Texte à lire.

=-=-=

Lundi 12 janvier 2009, à la Hague, les juges de la Chambre préliminaire III de la Cour pénale internationale débuteront l'audience qui permettra de déterminer si les charges retenues contre Jean-Pierre Bemba Gombo (ancien vice-président de la République démocratique du Congo, chef militaire rebelle et dirigeant du principal parti d'opposition de la RDC) peuvent être confirmées pour permettre le début d'un procès. Dans ce cas, il s'agirait là du premier procès de la Cour pénale internationale dans son enquête sur les crimes graves commis en République centrafricaine.
La Cour pénale internationale accuse Bemba de cinq chefs de crimes de guerre et trois chefs de crimes contre l'humanité, qui auraient été commis par les forces rebelles du Mouvement de Libération du Congo en République centrafricaine. Bemba et ses troupes du MLC ont été invités à intervenir en République centrafricaine en 2002 par le président alors en fonction, Ange-Félix Patassé, pour aider à étouffer un coup d'État. Le coup d'État a réussi et son instigateur, François Bozizé, est devenu président. En décembre 2004, il a demandé à la Cour pénale internationale d'enquêter sur les crimes commis pendant la rébellion.

=-=-=

Consigne. Recopiez intégralement, sans la moindre modification, le texte ci-dessus sur l'audience de Jean-Pierre Bemba devant la Cour pénale internationale.

=-=-=

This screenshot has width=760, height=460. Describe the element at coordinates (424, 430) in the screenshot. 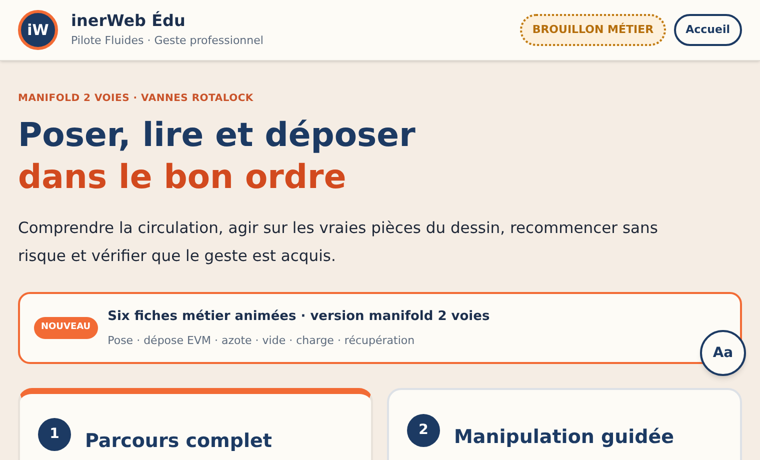

I see `step-number: 2` at that location.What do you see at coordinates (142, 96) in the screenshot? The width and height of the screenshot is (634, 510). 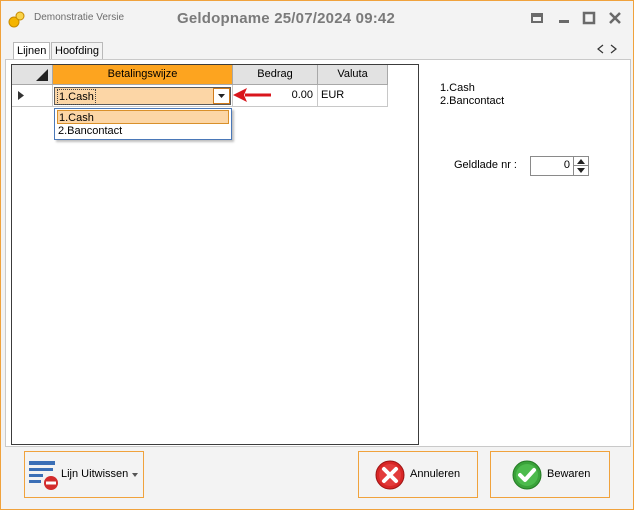 I see `betalingswijze-combobox: 1.Cash` at bounding box center [142, 96]. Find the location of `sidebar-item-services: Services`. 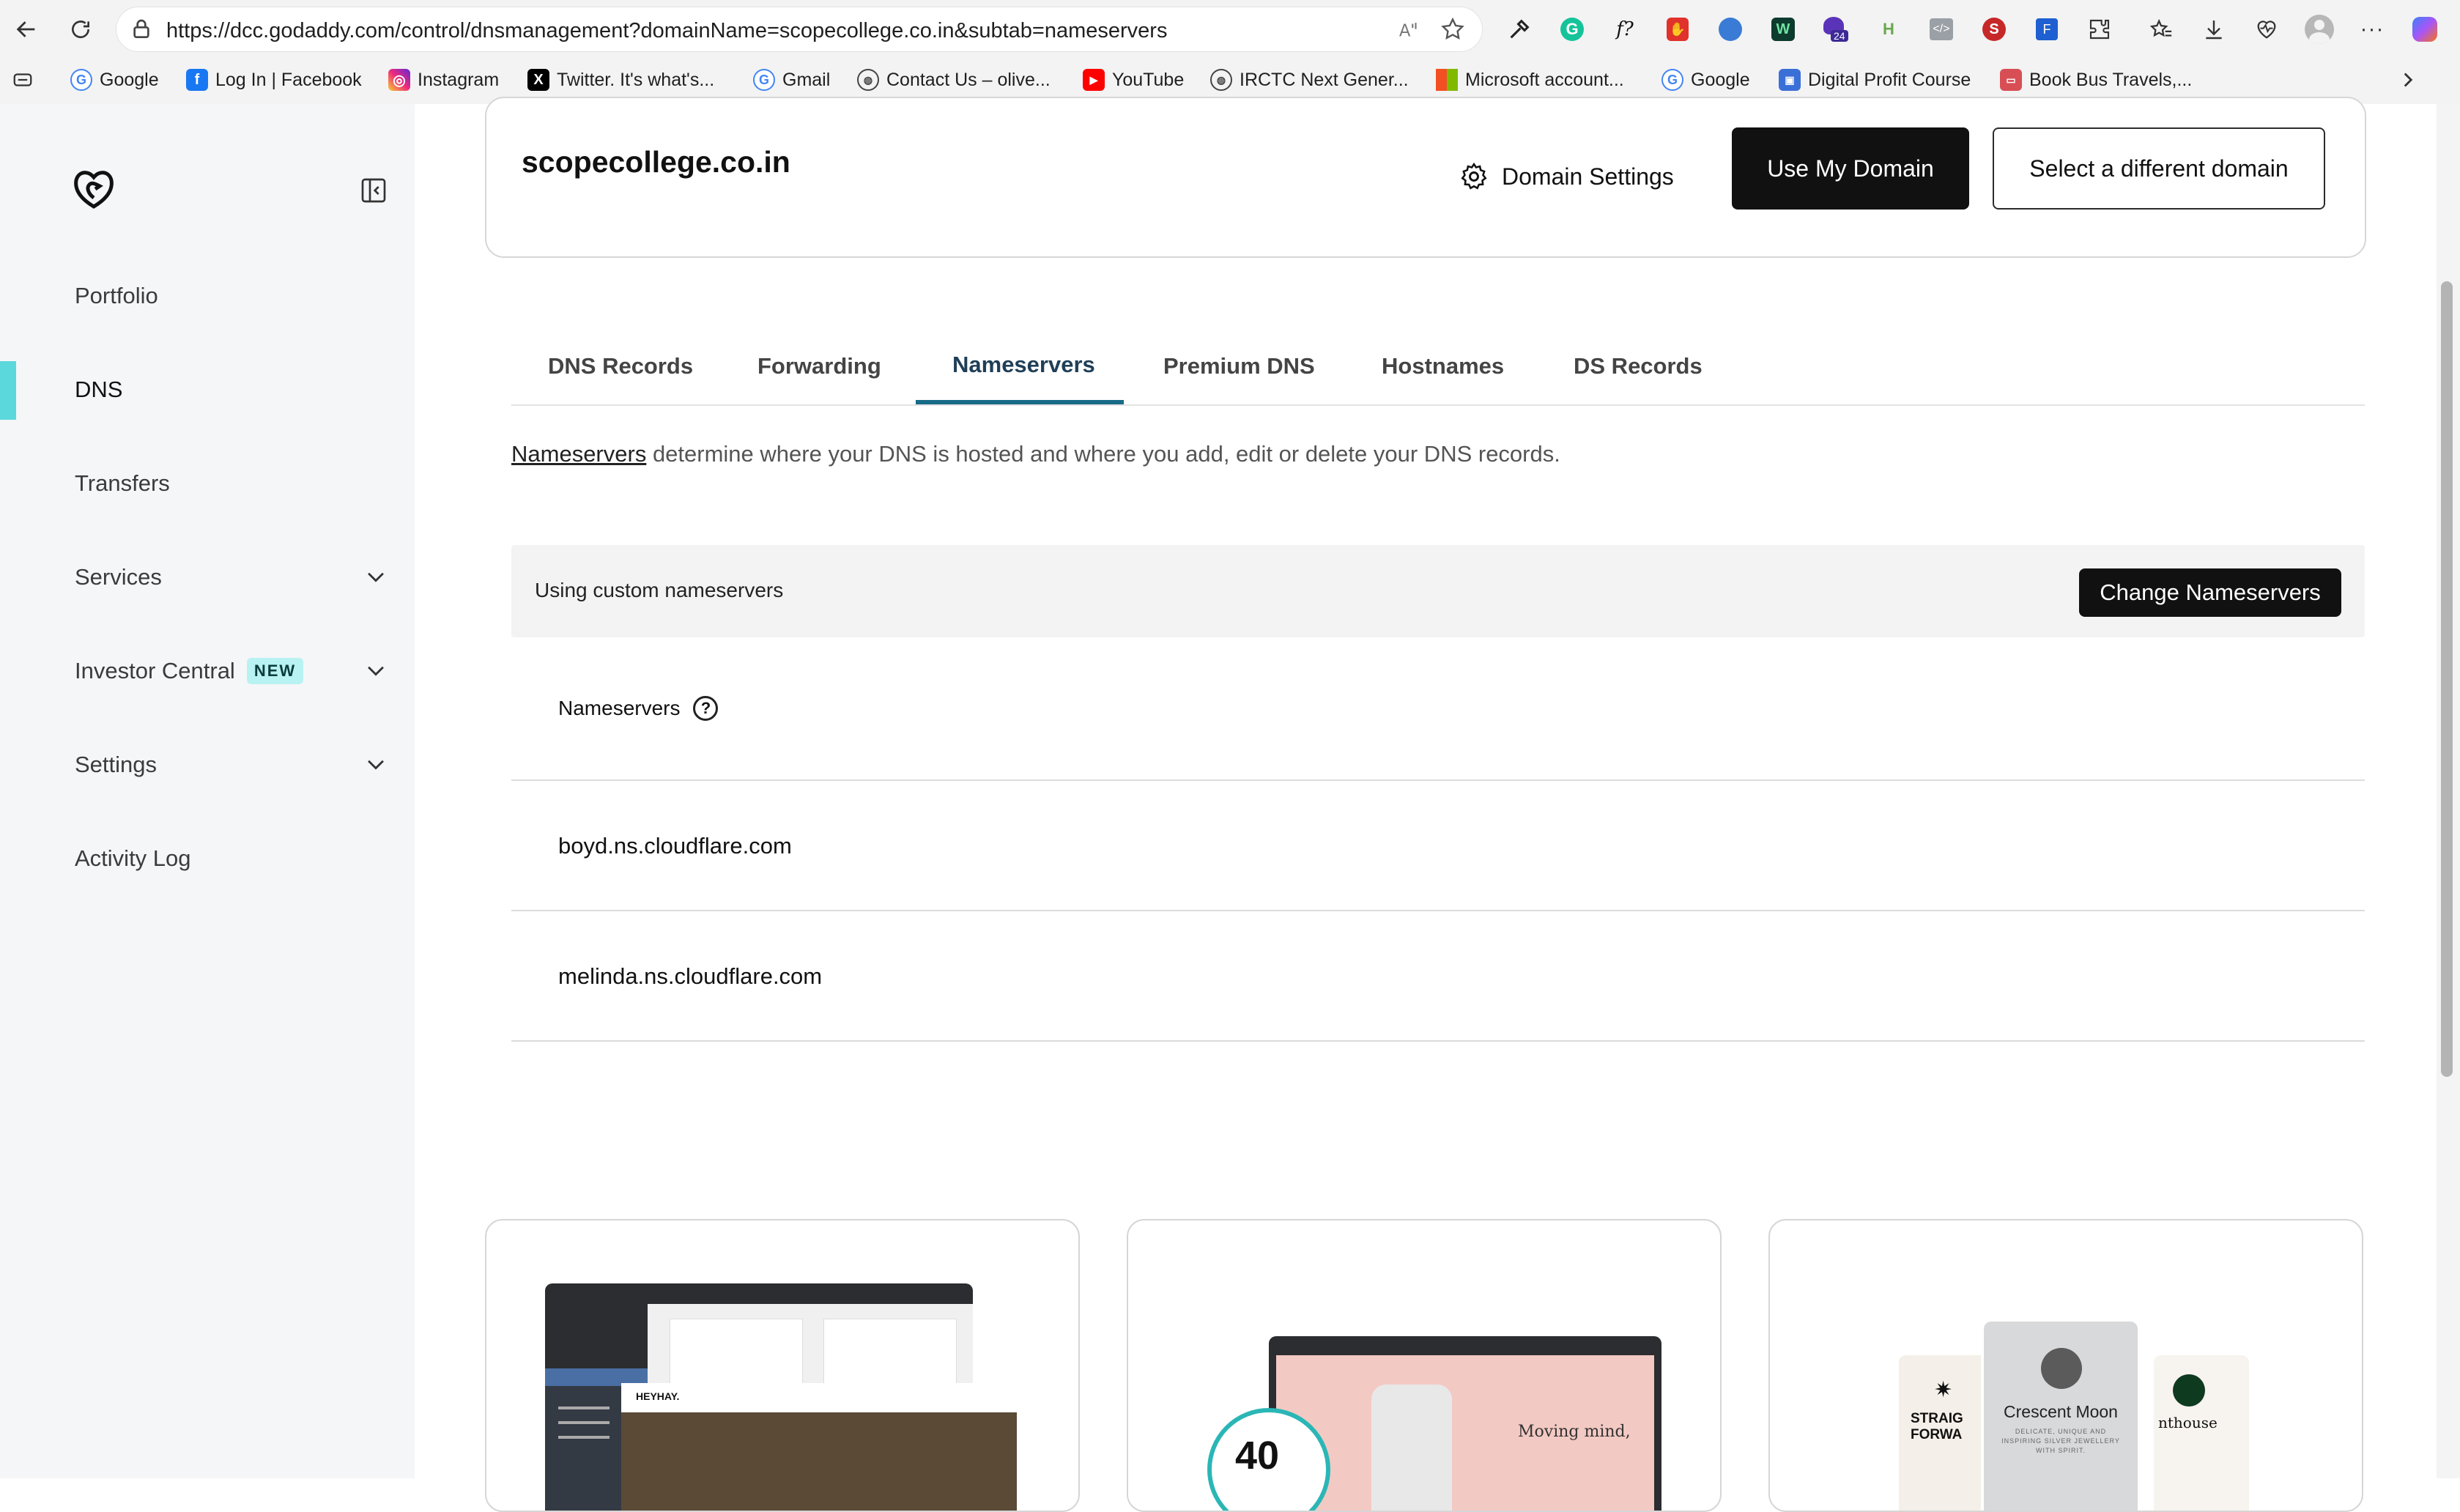

sidebar-item-services: Services is located at coordinates (118, 577).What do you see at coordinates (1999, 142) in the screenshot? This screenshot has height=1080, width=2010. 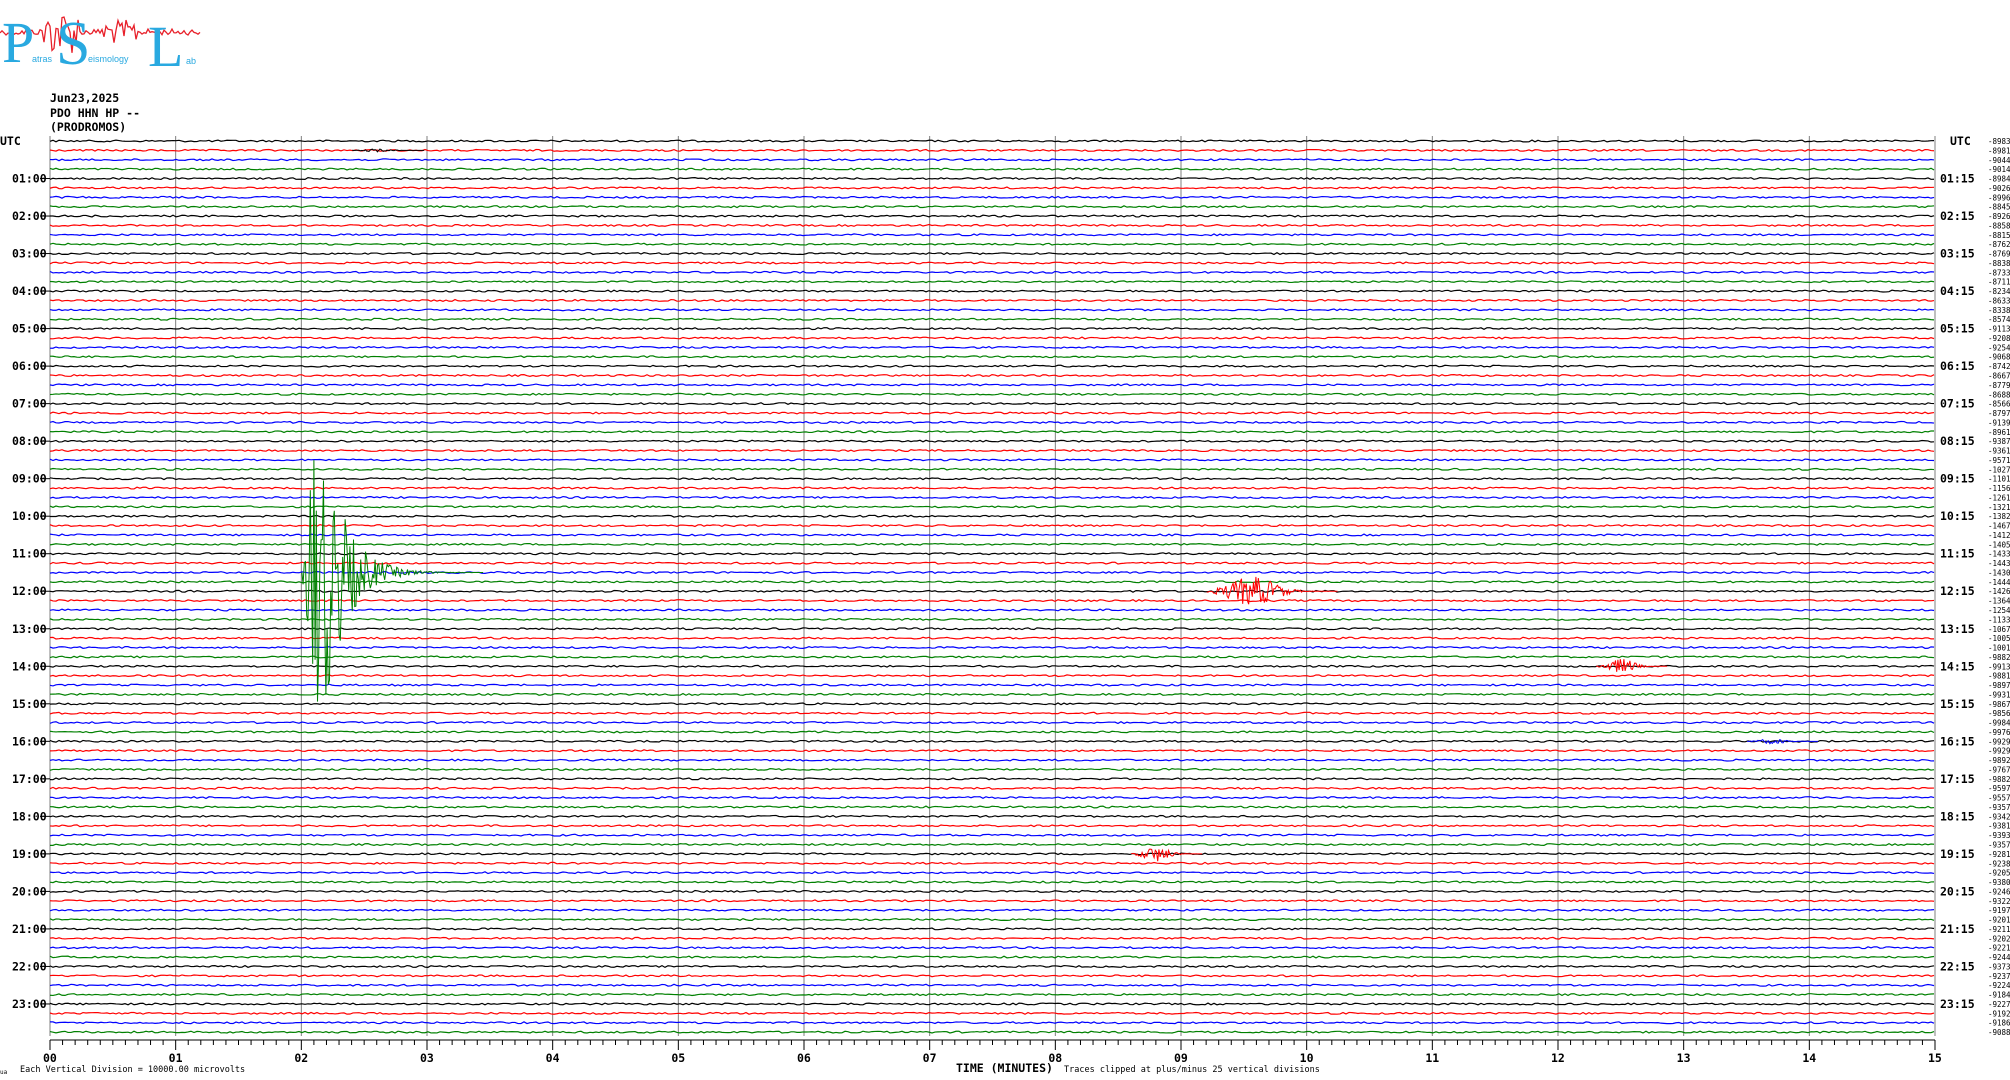 I see `trace-offset-label: -8983` at bounding box center [1999, 142].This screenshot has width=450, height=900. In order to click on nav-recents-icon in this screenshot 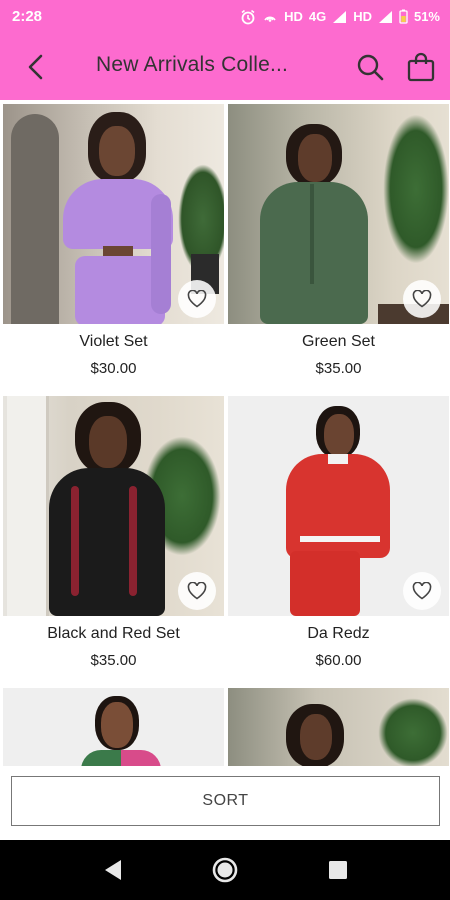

=-=-=

Résultat de l'exercice.
Lundi 12 janvier 2009, à la Hague, les juges de la Chambre préliminaire III de la Cour pénale internationale débuteront l'audience qui permettra de déterminer si les charges retenues contre Jean-Pierre Bemba Gombo (ancien vice-président de la République démocratique du Congo, chef militaire rebelle et dirigeant du principal parti d'opposition de la RDC) peuvent être confirmées pour permettre le début d'un procès. Dans ce cas, il s'agirait là du premier procès de la Cour pénale internationale dans son enquête sur les crimes graves commis en République centrafricaine.
La Cour pénale internationale accuse Bemba de cinq chefs de crimes de guerre et trois chefs de crimes contre l'humanité, qui auraient été commis par les forces rebelles du Mouvement de Libération du Congo en République centrafricaine. Bemba et ses troupes du MLC ont été invités à intervenir en République centrafricaine en 2002 par le président alors en fonction, Ange-Félix Patassé, pour aider à étouffer un coup d'État. Le coup d'État a réussi et son instigateur, François Bozizé, est devenu président. En décembre 2004, il a demandé à la Cour pénale internationale d'enquêter sur les crimes commis pendant la rébellion.